取り組む問題:
A. 引用文のうち、「なぜカレー屋の主人が本で勉強」を含む語句で始まり「らかに不健全な社会だと思う。」で終わる部分を、「税金」を「公金」に改めて更新し、書き直しなさい。
B. 引用文によると、政府機関や国立の機関がウェブサイトにかける予算の財源は何か。
C. ウェブサイト作りの労力を論じた引用文を、最後の文のあとから引き継いで書き進めなさい。

なぜカレー屋の主人が本で勉強してウェブサイトを作らなければいけないのだろう。そんな余裕があるなら、カレーにその力を使ってほしい。なぜ企業が何百万円もかけてウェブサイトを作らなければいけないのだろう。その費用は製品やサービスの価格に転嫁される。なぜ政府機関や国立の機関が何千万円もの予算をかけてウェブサイトを作らなければいけないのだろう。その財源は税金である。ウェブサイトを作る仕事をしている立場からすれば大歓迎な風潮だけど、でもこれは明らかに不健全な社会だと思う。

マーケティングや情報発信のためにウェブサイトは必要なものだけど、それを作るのに必要な労力がいまはあまりに多すぎる。この労力をかぎりなく小さくしていくことが求められるのではないか。

利用できるデータ:

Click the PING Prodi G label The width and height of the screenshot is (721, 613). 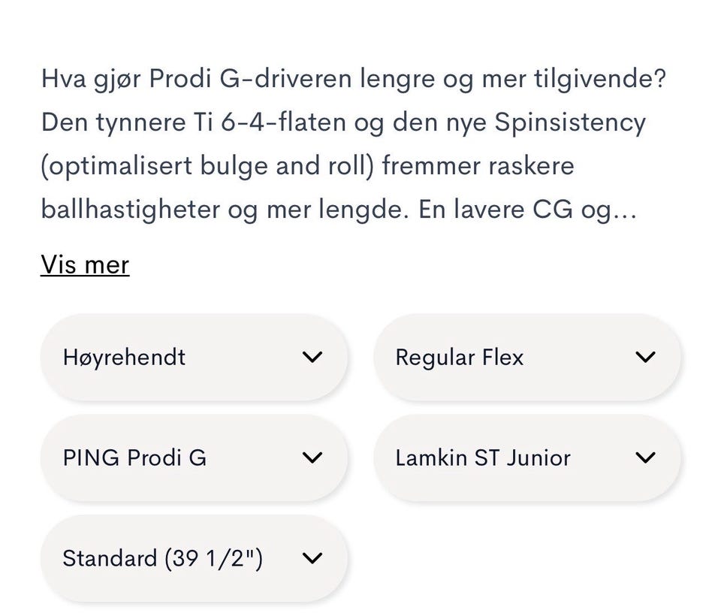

解答:
A.
なぜカレー屋の主人が本で勉強してウェブサイトを作らなければいけないのだろう。そんな余裕があるなら、カレーにその力を使ってほしい。なぜ企業が何百万円もかけてウェブサイトを作らなければいけないのだろう。その費用は製品やサービスの価格に転嫁される。なぜ政府機関や国立の機関が何千万円もの予算をかけてウェブサイトを作らなければいけないのだろう。その財源は公金である。ウェブサイトを作る仕事をしている立場からすれば大歓迎な風潮だけど、でもこれは明らかに不健全な社会だと思う。

B. 税金

C.
たとえば大学なら、文部科学省が大きなウェブサイトを作って、プラットフォームの中で各大学が情報発信をすればいい。飲食店なら、Googleビジネスプロフィールだけでいい。企業はマーケティングのために差別化する必要があるだろうが、デザインや見せ方ではなく、コンテンツの差別化に注力できる環境が望ましい。採用にしたって、かんたんに作るのではなく、作らないほうが楽に決まっている。職安のように情報登録すれば済む仕組みがあればいいだろう。その方がユーザーとしても、絶対に見やすいし、使いやすいはずだ。

ウェブサイトを作る仕事をしているからこそ、みんな必要以上に時間と労力をかけていることがわかるし、これは不健全な社会だと思う。